Clinical Obstetrics
Poster Session 1
Zoe O. Silsby, BS (she/her/hers)
Medical Student
Case Western Reserve University School of Medicine
Cleveland, OH, United States
Stephen Rhodes, PhD
University Hospitals
Cleveland, OH, United States
David C. Kaelber, MD, MPH, PhD
Center for Clinical Informatics Research and Education, The MetroHealth System
Cleveland, OH, United States
David Sheyn, MD
University Hospitals
Cleveland, OH, United States
Justin R. Lappen, MD
Division Director - Maternal Fetal Medicine
Associate Professor - Obstetrics/Gynecology and Reproductive Biology
Cleveland Clinic Lerner College of Medicine, Case Western Reserve University
Cleveland Clinic Foundation
Cleveland, OH, United States
Published literature has established an increased risk of some adverse pregnancy outcomes in patients with congenital uterine anomalies (CUA); however, prior studies are limited by small sample sizes. Our aim was to better characterize the risk of adverse pregnancy outcomes among patients with CUA.
Study Design:
We performed a retrospective cohort study of female patients aged 10-55 with a documented pregnancy outcome in the TriNetX Analytics Research Network. Congenital uterine anomalies were identified using ICD-10 codes Q51.x and O34.0. Patients with multiple conflicting diagnosis codes were excluded from analysis. We assessed the risk of adverse pregnancy outcomes in patients with and without an encounter diagnosis of CUA. Outcomes of interest included pregnancy outcome (i.e. abortion, ectopic pregnancy, live birth, stillbirth) and Severe Maternal Morbidity (SMM), using ICD-10 indicator codes selected by the Centers for Disease Control and Prevention (CDC). Descriptive statistics and chi-squared tests were used to analyze differences between groups.

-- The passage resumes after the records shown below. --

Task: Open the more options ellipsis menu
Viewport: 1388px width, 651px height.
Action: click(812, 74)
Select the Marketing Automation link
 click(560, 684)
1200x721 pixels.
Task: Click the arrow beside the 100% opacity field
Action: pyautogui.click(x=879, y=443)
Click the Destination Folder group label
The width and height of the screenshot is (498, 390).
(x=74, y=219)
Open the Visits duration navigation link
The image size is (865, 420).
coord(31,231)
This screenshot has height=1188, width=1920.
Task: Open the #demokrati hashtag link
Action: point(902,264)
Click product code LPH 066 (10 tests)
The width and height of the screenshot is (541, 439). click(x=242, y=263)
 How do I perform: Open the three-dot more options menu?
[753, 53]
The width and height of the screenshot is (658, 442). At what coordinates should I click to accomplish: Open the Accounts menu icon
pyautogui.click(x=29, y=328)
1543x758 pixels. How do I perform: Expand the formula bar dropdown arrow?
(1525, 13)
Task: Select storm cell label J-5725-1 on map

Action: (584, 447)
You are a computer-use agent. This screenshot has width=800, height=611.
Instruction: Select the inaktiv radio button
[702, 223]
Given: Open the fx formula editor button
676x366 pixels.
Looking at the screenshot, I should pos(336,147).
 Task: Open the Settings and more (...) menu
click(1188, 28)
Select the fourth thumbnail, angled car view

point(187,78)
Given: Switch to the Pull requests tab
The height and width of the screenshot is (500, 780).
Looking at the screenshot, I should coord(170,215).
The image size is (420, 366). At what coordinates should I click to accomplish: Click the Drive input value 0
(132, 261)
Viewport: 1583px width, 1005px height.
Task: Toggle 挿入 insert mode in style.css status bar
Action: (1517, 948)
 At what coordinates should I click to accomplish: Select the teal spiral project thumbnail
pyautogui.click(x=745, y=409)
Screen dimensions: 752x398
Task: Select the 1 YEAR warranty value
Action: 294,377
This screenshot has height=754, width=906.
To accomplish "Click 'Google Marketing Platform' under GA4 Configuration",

Results: 2,217,222 patients met inclusion criteria, 16,413 of whom had a one or more encounter diagnoses codes for CUA. Baseline differences between groups are shown in Table 1. Compared to patients with no encounter diagnoses for CUA, patients with CUA had higher rates of spontaneous abortion (14% vs 6.8%, p< 0.001) and stillbirth (1.2% vs 0.45%, p< 0.001). SMM was also increased in patients with CUA. Specifically, these patients had statistically significantly higher rates of blood products transfusion (1% vs 0.79%) hysterectomy (0.21% vs 0.10%), and DIC (0.46% vs 0.26%, all p< 0.001) within 30 days of delivery.
Conclusion: Patients with CUA are at higher risk of adverse pregnancy outcomes compared to patients with normal uterine anatomy, including for SMM and severe hemorrhage. Patients with CUA should be counseled about these pregnancy-associated risks, and CUA should be incorporated into risk-stratification and prevention strategies.